begin Records supplied
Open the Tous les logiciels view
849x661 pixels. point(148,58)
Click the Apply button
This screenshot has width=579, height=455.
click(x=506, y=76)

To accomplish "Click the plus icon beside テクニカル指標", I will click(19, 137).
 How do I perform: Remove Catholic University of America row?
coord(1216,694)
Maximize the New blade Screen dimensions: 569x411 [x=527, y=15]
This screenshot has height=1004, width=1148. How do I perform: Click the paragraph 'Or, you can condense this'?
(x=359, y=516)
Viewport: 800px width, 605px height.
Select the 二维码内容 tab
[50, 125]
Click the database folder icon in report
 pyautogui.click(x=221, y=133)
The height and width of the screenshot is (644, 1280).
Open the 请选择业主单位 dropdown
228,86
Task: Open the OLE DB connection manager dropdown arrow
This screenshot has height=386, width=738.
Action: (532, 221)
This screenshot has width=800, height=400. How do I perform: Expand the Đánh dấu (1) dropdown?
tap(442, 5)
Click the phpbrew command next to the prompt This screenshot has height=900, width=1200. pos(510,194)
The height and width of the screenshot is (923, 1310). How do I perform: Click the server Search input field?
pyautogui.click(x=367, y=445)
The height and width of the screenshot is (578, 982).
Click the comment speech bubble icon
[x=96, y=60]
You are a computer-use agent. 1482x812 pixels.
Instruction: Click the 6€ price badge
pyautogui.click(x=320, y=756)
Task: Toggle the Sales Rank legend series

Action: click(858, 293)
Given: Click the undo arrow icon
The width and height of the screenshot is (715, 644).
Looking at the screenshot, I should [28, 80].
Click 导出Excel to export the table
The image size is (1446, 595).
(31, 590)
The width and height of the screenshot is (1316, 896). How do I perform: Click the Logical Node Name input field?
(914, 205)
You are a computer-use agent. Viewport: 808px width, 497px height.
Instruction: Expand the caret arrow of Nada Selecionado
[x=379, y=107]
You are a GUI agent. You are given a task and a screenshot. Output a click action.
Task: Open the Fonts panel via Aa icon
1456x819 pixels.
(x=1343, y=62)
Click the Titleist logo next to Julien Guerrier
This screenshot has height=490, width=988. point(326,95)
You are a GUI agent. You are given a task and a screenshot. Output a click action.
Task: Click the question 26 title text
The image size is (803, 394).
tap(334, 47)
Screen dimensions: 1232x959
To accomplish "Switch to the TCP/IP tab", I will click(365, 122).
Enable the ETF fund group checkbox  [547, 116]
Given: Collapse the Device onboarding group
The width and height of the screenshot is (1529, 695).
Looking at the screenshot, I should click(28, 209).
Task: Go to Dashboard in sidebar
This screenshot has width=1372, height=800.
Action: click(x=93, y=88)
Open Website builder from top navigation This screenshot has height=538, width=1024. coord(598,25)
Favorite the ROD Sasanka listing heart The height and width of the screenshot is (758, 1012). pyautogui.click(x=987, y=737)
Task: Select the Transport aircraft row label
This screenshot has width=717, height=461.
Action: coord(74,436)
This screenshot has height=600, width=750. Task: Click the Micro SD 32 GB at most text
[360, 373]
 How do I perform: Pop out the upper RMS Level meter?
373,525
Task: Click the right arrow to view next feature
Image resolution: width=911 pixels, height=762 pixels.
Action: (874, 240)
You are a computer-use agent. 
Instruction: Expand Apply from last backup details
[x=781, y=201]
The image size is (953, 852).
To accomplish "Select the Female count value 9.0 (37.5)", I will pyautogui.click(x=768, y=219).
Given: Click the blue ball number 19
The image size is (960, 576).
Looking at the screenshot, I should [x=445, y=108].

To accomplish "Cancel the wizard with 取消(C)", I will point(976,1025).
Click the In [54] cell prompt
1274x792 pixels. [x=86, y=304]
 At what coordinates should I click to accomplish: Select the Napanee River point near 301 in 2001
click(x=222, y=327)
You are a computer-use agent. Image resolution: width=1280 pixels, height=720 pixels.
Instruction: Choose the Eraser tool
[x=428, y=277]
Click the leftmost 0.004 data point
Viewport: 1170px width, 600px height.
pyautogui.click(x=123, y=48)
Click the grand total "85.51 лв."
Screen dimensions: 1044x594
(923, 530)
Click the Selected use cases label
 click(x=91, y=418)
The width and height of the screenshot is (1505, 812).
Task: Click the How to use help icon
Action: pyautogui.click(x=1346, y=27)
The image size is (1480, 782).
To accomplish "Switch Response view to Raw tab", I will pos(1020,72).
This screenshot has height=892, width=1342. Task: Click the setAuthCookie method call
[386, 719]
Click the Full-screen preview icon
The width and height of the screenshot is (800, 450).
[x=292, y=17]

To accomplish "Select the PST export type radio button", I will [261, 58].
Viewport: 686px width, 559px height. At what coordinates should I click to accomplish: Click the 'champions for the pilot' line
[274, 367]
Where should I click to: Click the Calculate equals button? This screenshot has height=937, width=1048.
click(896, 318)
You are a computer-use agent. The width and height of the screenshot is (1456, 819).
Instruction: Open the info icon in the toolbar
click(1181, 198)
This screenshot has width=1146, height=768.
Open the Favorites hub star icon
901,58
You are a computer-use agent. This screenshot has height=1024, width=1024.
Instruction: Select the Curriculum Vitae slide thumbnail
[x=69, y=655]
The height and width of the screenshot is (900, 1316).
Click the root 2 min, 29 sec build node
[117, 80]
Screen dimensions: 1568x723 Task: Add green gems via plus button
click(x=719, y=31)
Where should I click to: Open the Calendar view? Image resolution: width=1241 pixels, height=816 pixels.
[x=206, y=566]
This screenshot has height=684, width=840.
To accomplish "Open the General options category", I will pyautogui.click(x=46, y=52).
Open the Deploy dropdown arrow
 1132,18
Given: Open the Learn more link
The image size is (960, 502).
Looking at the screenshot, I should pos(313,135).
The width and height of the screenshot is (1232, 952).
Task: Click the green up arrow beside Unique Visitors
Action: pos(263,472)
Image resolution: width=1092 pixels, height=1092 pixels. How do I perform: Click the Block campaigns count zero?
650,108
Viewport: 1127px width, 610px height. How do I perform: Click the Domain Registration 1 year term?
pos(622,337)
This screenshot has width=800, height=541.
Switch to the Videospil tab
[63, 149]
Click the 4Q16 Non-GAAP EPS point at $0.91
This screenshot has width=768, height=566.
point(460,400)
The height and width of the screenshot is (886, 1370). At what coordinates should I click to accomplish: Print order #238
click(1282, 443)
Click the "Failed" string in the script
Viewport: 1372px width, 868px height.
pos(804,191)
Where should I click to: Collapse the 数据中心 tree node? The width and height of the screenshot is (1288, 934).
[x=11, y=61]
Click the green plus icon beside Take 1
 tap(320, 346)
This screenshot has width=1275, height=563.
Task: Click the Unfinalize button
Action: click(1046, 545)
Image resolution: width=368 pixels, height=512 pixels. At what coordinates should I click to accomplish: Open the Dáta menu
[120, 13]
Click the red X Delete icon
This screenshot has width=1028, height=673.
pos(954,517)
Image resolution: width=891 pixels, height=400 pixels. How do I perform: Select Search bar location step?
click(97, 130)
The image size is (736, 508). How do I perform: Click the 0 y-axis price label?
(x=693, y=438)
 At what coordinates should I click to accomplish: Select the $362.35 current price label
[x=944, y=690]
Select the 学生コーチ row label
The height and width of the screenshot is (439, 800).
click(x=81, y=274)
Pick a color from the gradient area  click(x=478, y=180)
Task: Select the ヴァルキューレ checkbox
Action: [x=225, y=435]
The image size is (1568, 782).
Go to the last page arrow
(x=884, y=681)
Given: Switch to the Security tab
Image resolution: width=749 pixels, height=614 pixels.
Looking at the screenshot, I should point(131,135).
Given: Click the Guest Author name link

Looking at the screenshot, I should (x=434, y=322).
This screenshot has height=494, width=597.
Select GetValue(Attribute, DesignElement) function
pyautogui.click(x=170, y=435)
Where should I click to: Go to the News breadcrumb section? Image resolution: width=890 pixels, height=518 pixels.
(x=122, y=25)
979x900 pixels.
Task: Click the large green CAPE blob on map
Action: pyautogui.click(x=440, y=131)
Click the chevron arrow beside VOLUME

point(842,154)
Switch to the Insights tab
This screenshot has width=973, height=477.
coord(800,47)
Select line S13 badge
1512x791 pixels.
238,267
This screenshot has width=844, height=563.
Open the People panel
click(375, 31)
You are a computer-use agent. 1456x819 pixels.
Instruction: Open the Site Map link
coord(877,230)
end Records supplied
How many of the lines above contain the word "last"? Reply with the number alone.

- [Finished task]: 2